Posted by Catherine Cartwright Jones on August 8, 2002 at 16:40:42:
: hennotannic acid molecules which facilitates such fast and profuse
: dyeing of keratins?
As far as I can tell (taking deep breath here, with a caveat the size
of a medium dog):
Because lawsone is hydrophobic, it will dissolve readilly in a
monoterpene alcohol, therefore you get far more of the lawsones
available to penetrate and bind with the keratin. The acid breaks
down the vegetal matter and faciliates dye release, then the
monoterpene alcohol facilitates lawsone availability. Therefore, MORE
lawsone is made available to enter the skin cell.
The monoterpene alcohol reacting with the lawsone within the skin
cells contribute to more rapid and deeper level oxidation and
darkening than can be achieved without monoterpenes under the same
conditions of temperature and time.
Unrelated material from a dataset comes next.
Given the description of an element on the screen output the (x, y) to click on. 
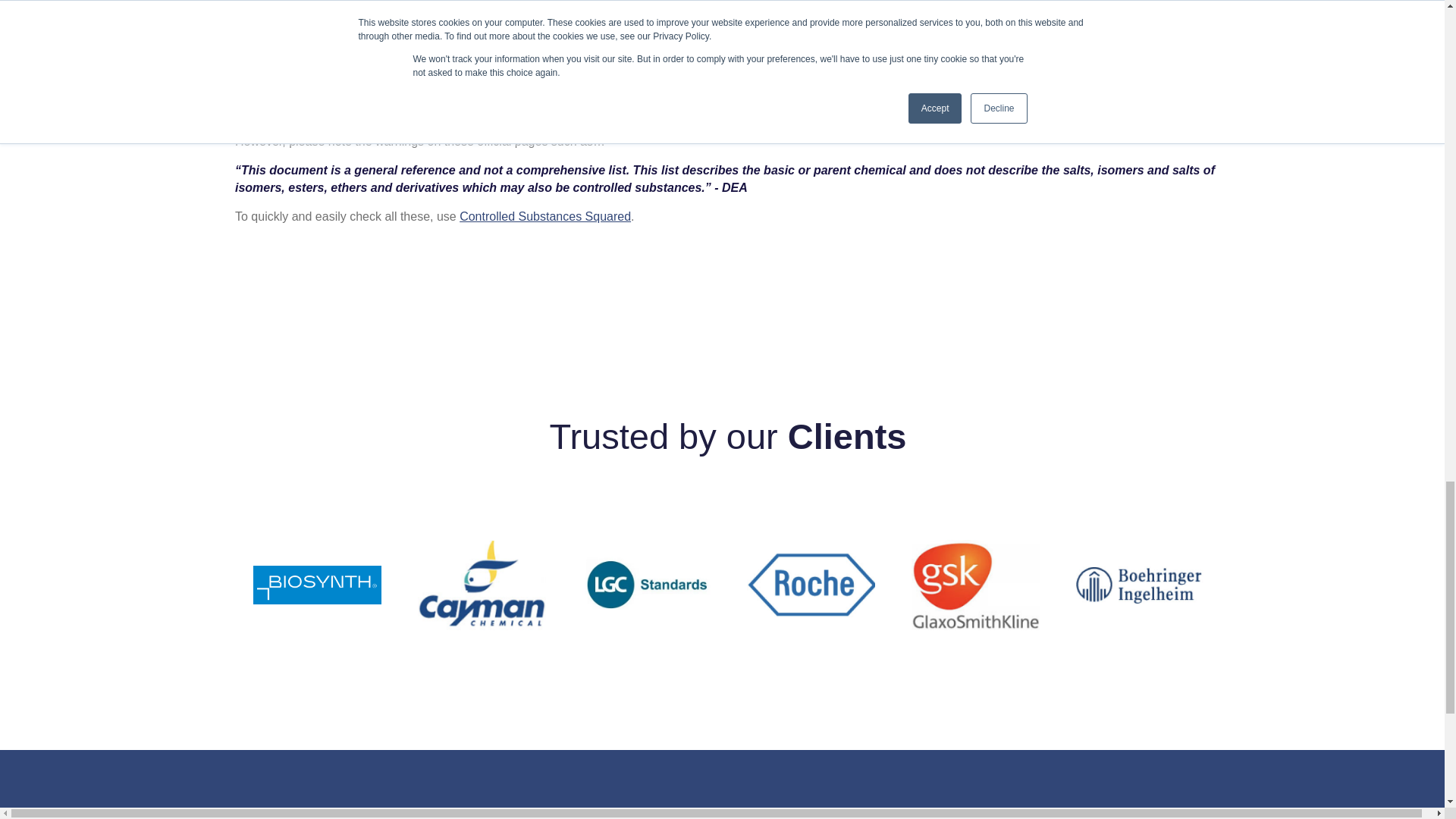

Perhaps the alcohols are
evaporating and oxidizing the lawsones as they go. Therefore, terped
henna gets darker than unterped henna, over the 72 hour period
following application, and this is particularly visible in the upper
layers of the stain.
Contrary to prior perception, monoterpenes do not contribute to a more
shallow henna penetration. Unterped and terped henna stains in a
comparison test disappered on the same day.